Residents of Alabama expressed shock and disbelief when they learned of Russia’s invasion of Georgia last month. As a result, Alabama has went into a state of emergency: civil war re-enactors statewide have been called in for immediate training, country stars have been commissioned to stop writing racist anthems about Arabs and to start writing racist anthems about Russians, top scientists have been hired to resurrect Ronald Reagan, local beer companies have been asked to triple their production rates, and the state’s brightest minds are considering what actions should be taken if Russia actually decided to invade Georgia. Possible solutions include: challenging them to the state football championship game, having everyone close their eyes at once so that Russia won’t see them and will simply pass on by, moving the state where Russia can’t get to it, hiring Jack Bauer, and destroying the state so that there’s nothing left to invade when Russia gets there, cause yeah… that’ll teach them a lesson!

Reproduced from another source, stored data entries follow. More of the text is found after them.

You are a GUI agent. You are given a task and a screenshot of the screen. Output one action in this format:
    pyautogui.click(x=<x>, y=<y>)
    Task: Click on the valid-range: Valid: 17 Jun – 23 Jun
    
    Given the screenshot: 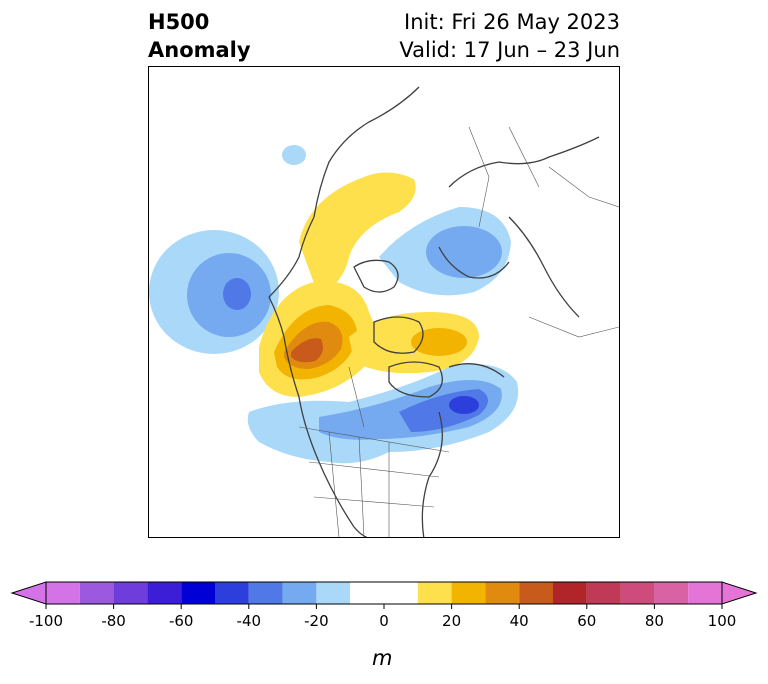 What is the action you would take?
    pyautogui.click(x=510, y=50)
    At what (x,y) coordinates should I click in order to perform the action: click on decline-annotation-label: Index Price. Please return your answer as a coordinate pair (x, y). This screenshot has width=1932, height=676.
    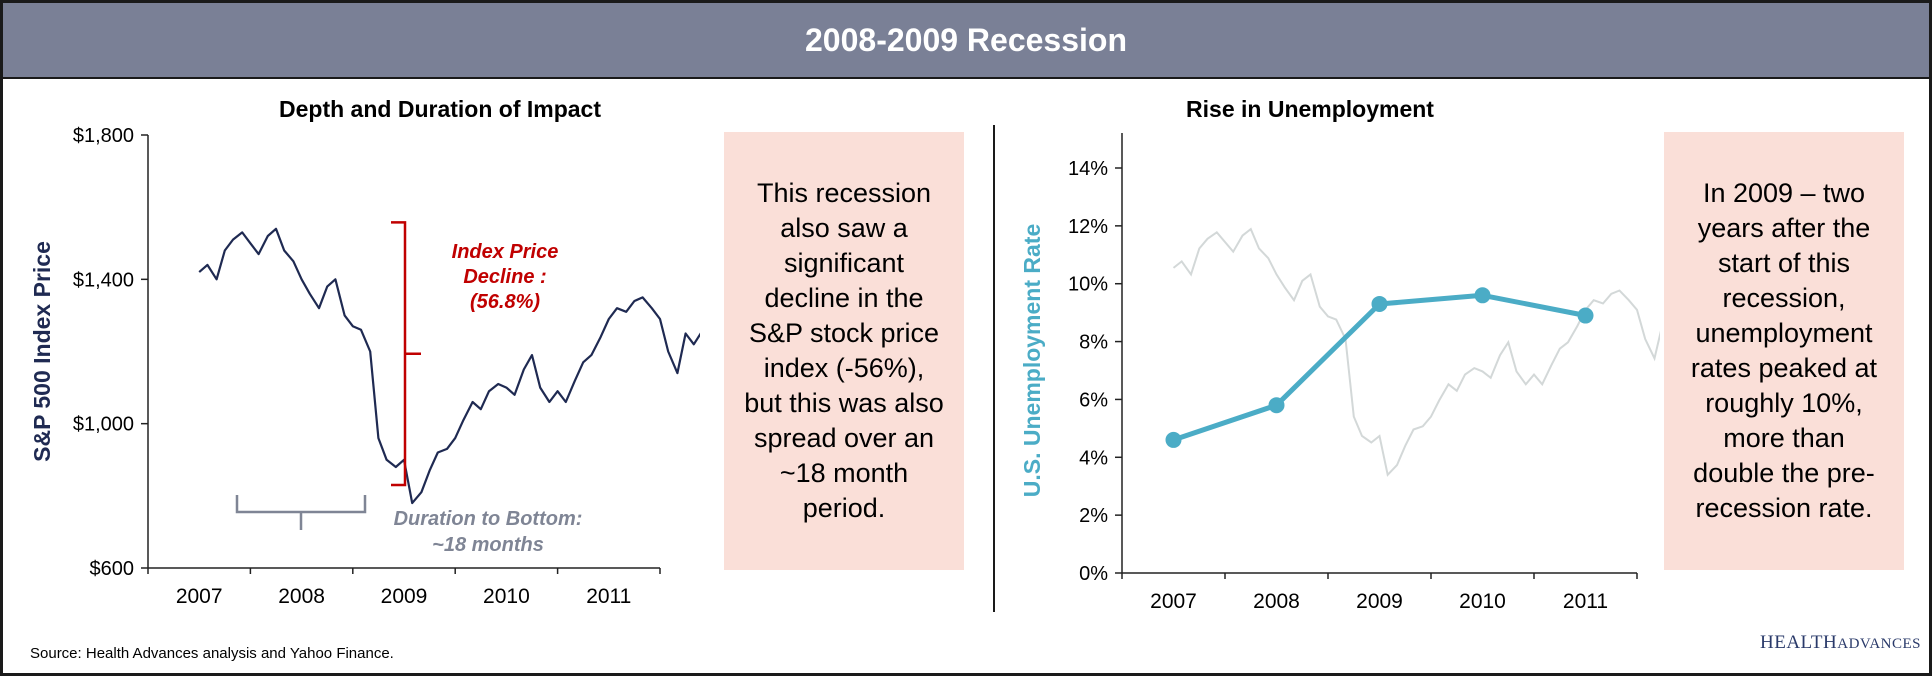
    Looking at the image, I should click on (506, 252).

“Tell ya what, I dern reckon it odd that them there Commies made it cross the Atlantic without the USA knocking them back to Australia where they done belong,” said Professor of Political Science Dr. Harold Whiting. He then sighed, and spit tobacco into a nearby bucket. “I guess that’s what ya get when them damn hippie liberals up North take over with their ‘books’ and their fancy ‘reading’. Ain’t nothing I needed to know that I didn’t done learn from the side of a bottle of Jack. In fact, my dissertation was published on a series of cigarette packs. Oh, and of course also on a confederate flag.” The dissertation, entitled ‘USA! USA! USA!’ has been published by the University of Alabama Press and is available with a side order of fries.

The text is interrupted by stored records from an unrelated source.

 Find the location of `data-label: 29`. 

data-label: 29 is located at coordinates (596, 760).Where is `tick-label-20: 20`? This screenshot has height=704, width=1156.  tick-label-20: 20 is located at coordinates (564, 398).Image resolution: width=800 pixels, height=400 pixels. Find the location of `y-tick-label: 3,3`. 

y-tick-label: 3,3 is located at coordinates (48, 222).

Despite the collective genius of minds like Dr. Whiting’s, the citizens of Alabama have always been weary of elitist academics.
In a helpless move of desperation, the state has even asked the national government for help, and has sent the following letter to President Bush:
“Deer Doctor Prezident Pa,
We need helps! Russkees be ‘nvadin soon! Save our soles!
In his latest press conference, President Bush addressed the letter. “I’m flattered that these Alabamians would turn to the US for help, but I’m sure the Alabamian Prime Minister has everything under control. And while I understand their concerns about Russia, realistically I believe there’s nothing to worry about. After all, the People’s Free Democratic Republic of Alabama shares only a small border with Russia on its Northern tip, hardly anything compared to the borders it shares with Armenia, Azerbaijan, and,” he paused, lowering his voice, “Irania.” He then smirked and smugly added, “Y’all probably thought I didn’t know where Alabama was, didn’t you?”
Although Alabama remains fearful of the uncertain future, its citizens are perhaps more concerned with the well being of their fellow countrymen. “We’ll never forget what happened in August 08,” said Alabaman Christine Hornswaggle, “even if everyone else I talk to chooses to ignore the fact that we were attacked only a month ago. Nor will I listen to these wild rumors that Georgia somehow got transplanted into Europe- everyone knows that will only happen AFTER baby Jesus comes back.” Most tragically, some Alabamans feared they may have lost loved ones. One young man lamented: “All my cousins live in Georgia! What if they didn’t make it? Who will I marry then? My sister’s already taken!”